O vereador Maicon Nogueira (PP), que integrou a CPI do Consórcio Guaicurus, afirmou que a situação é insustentável. “Essa paralisação é uma demonstração do caos instalado por essa empresa. Tiveram lucros milionários, não trocaram a frota e não deram condições dignas de trabalho aos funcionários. Cabe uma única medida agora: intervenção! O Ministério Público e o Executivo precisam agir.”

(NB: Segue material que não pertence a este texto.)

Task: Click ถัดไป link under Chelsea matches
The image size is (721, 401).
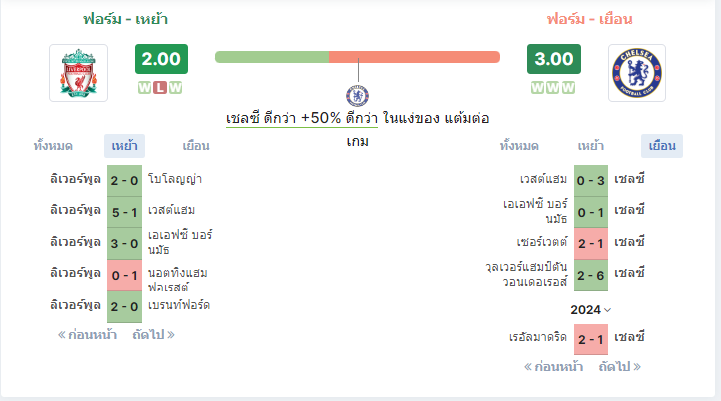Action: [x=620, y=367]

Direitos trabalhistas: o que fazer em caso de falta ou atraso
O advogado trabalhista e previdenciarista Thiago Magalhães Abolis explicou que a paralisação configura caso fortuito ou força maior, mas que o diálogo e o bom senso devem prevalecer.
“A empresa deve oferecer outro meio de locomoção antes de penalizar o colaborador, como transporte por aplicativo, táxi ou veículo fretado. Para se resguardar, o trabalhador deve documentar os motivos do atraso e comunicar imediatamente seu gestor.”

Segundo o especialista, embora a CLT não preveja a greve de transporte como justificativa automática para a ausência, as punições precisam ser proporcionais. “A empresa pode descontar o dia ou aplicar advertência, mas deve considerar o contexto. O ideal é agir com cooperação, buscando alternativas como teletrabalho ou home office, quando possível.”

Trânsito lento e rotina afetada
Com o atraso na saída das garagens, a frota de ônibus começou a circular de forma concentrada, o que causou engarrafamentos e lentidão em vias como a Avenida Afonso Pena e a Rua Brilhante.

Apesar da normalização gradual após as 7h, os reflexos seguiram ao longo do dia — tanto no trânsito quanto no orçamento dos trabalhadores que precisaram improvisar.

Enquanto o impasse entre o Consórcio e os motoristas não é resolvido, Campo Grande segue em alerta: se o pagamento não for feito até segunda-feira, uma nova paralisação pode voltar a travar a cidade, segundo o STTCU .

Consórcio alega crise financeira e promete resolver impasse
Em resposta, o Consórcio Guaicurus informou que a circulação dos ônibus foi restabelecida às 6h, após cerca de uma hora de paralisação.

“Em respeito à população campo-grandense, o Consórcio Guaicurus informa que a circulação normal das linhas foi restabelecida às 6h, após a paralisação do serviço por cerca de uma hora. Conforme edital publicado pelo jornal O Estado em 22 de outubro de 2025, o Sindicato dos Motoristas convocou uma assembleia geral para o dia 27 de outubro, segunda-feira, em decorrência do atraso no pagamento do adiantamento salarial da categoria”, comunicou o consórcio.

A empresa lamentou profundamente os transtornos e afirmou enfrentar “severas restrições financeiras, com insuficiência de recursos para cumprir integralmente obrigações salariais, fiscais e contratuais”.

Segundo o comunicado, a situação reflete um “desequilíbrio estrutural agravado pela defasagem tarifária e pelo esgotamento das linhas de crédito”.

O consórcio concluiu reiterando o compromisso com a população: “Nossas equipes estão empenhadas em dialogar com todos os setores envolvidos e não medirão esforços para resolver a situação no menor tempo possível, restabelecendo a tranquilidade e a previsibilidade do transporte coletivo em Campo Grande.”